Page —
--- begin ---
CSBA’s Education Legal Alliance filed a writ of mandate and complaint for declaratory relief against the California State Board of Education (“SBE”) on January 10, 2023,  seeking to enforce the limited role of the State Board of Education in charter appeals established by AB 1505. CSBA’s writ representing local charter authorizers statewide’ like the writ of mandate filed by the Napa Valley Unified School District, requests the court to overturn the SBE’s decision to reverse the decisions by the district and by the Napa County Board of Education to deny the petition submitted by the Mayacamas Charter School petition. The litigation involves holding the SBE accountable to the terms of Assembly Bill 1505, a charter school reform bill signed into law in October 2019. CSBA was actively involved in the legislative process leading to the enactment of AB 1505, which resulted in the establishment of a new framework for transparency and delegation of authority related to charter schools, including the charter authorization and appeal process, and limited the authority of the SBE to reconsider charter petition appeals. As a result of this decision by the SBE, local governing boards that are charged with the authority to approve or deny charter school petitions, and oversee those that are approved, will find it difficult to follow the reforms in AB 1505 unless the SBE’s action that misinterpreted and misapplied those reforms is reversed by the court.

  • See the writ of mandate and complaint here.
ERAF (CSBA v. Betty Yee)

The ERAF was created by the Legislature in 1992 to relieve pressure on the State’s General Fund while meeting the constitutional minimum funding guarantee for K-14 education. The ERAF statute redirects a portion of property taxes statewide from cities, counties and special districts to local school districts and community college districts, reducing the demands on the State’s General Fund. School districts and COEs throughout the State have lost out on Proposition 98 funding as a result of miscalculation of “excess ERAF” in five counties, resulting in nearly $1 billion in lost Proposition 98 funding and potential future losses.
--- end ---
Written request a — According to the page, in what year did the Legislature create the ERAF?

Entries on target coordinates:
--- begin ---
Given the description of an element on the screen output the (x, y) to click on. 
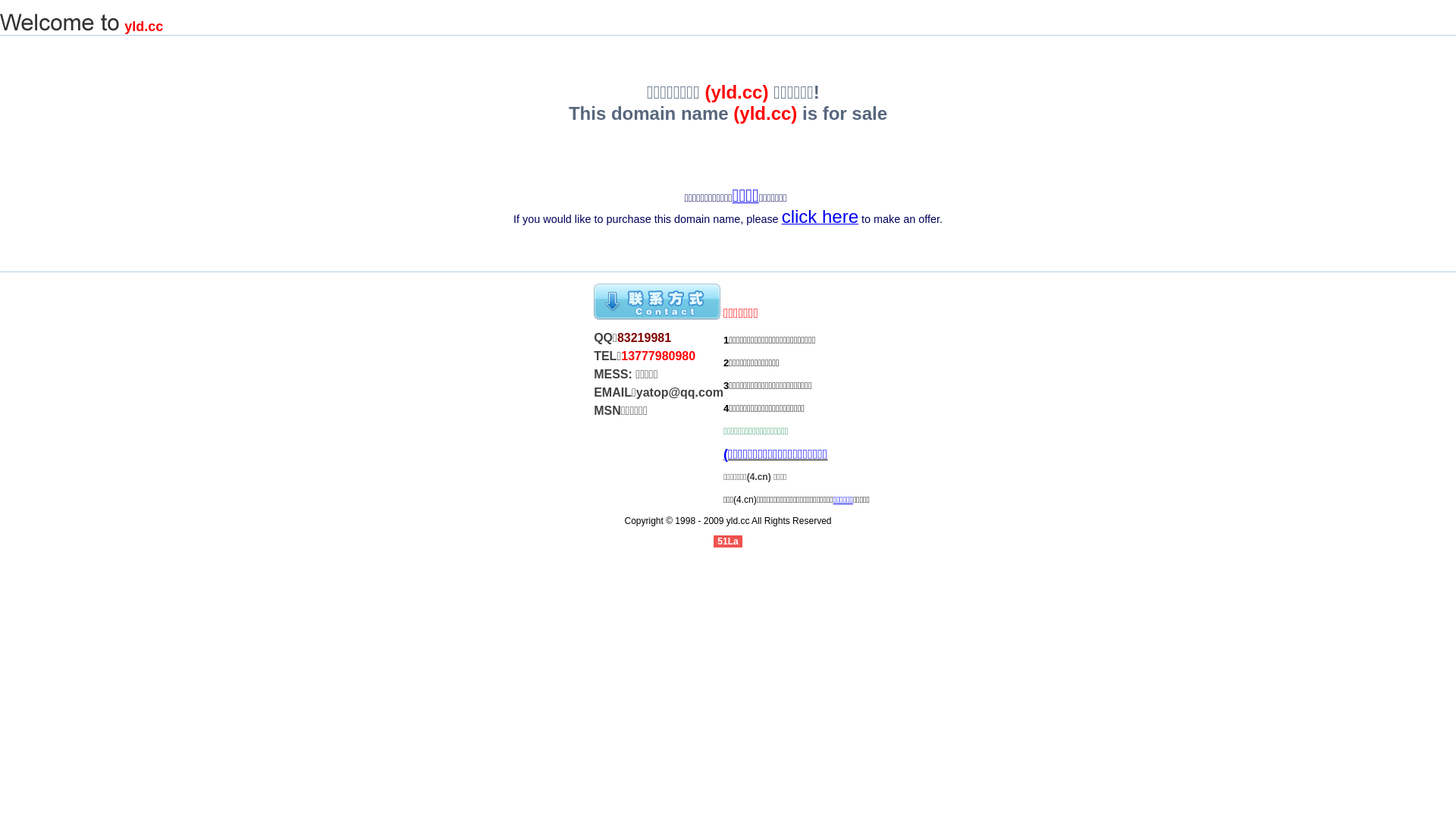
51La Element type: text (727, 541)
click here Element type: text (819, 219)
Given the description of an element on the screen output the (x, y) to click on. 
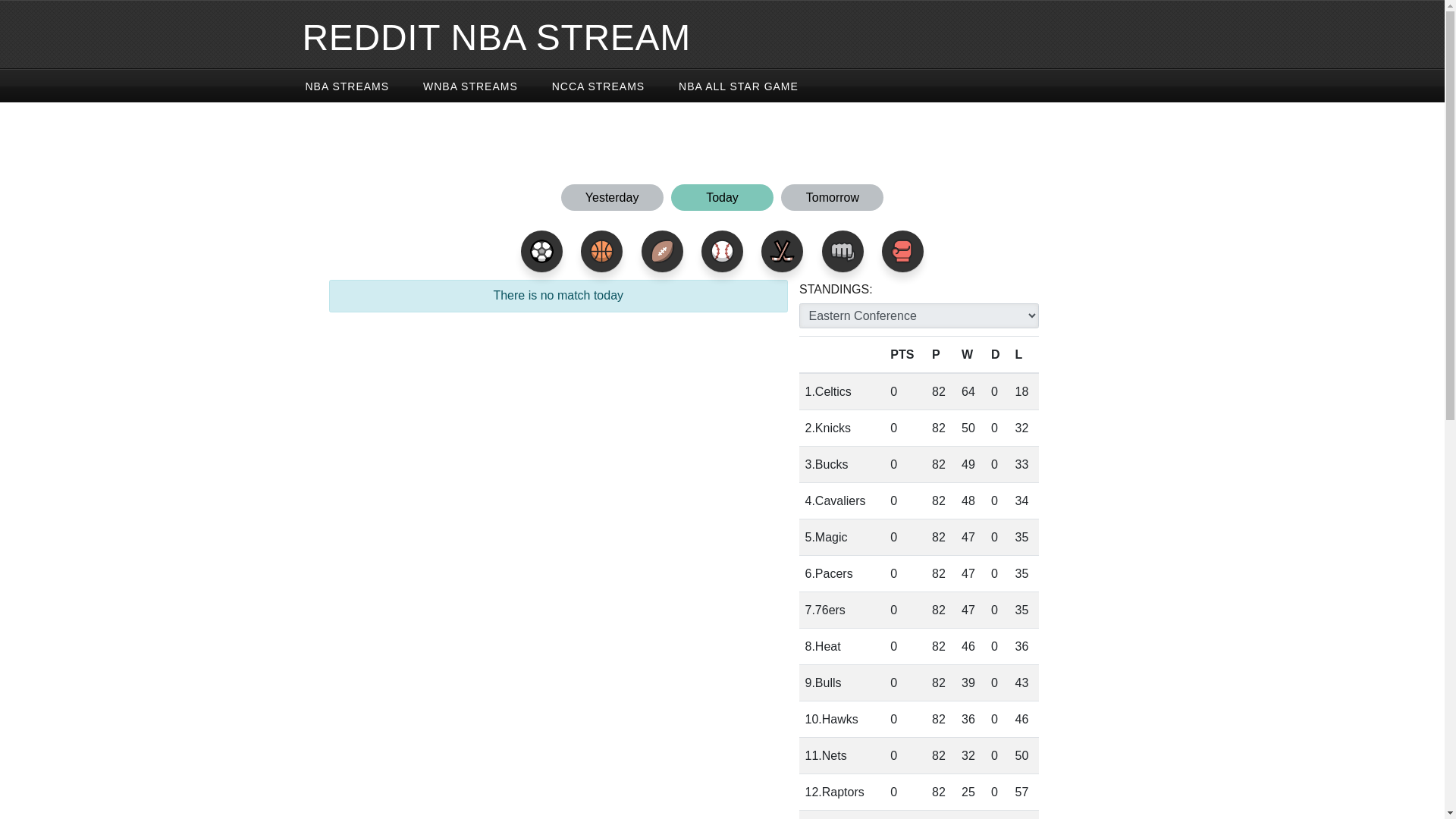
Today (723, 207)
NHL Streams (782, 250)
MMA Streams (842, 250)
NFL Streams (662, 250)
NBA Streams (601, 250)
Boxing Streams (902, 250)
Yesterday (613, 207)
Tomorrow (831, 207)
MLB Streams (721, 250)
NBA ALL STAR GAME (738, 84)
--- end ---
Written request b — Edit the entries from the line with "Today (723, 207)" through the end of the entries, changing "Yesterday" to "Previous Day" and leaving everything else unchanged. Give only those lines.

Expected answer a — 1992

Expected answer b —
Today (723, 207)
NHL Streams (782, 250)
MMA Streams (842, 250)
NFL Streams (662, 250)
NBA Streams (601, 250)
Boxing Streams (902, 250)
Previous Day (613, 207)
Tomorrow (831, 207)
MLB Streams (721, 250)
NBA ALL STAR GAME (738, 84)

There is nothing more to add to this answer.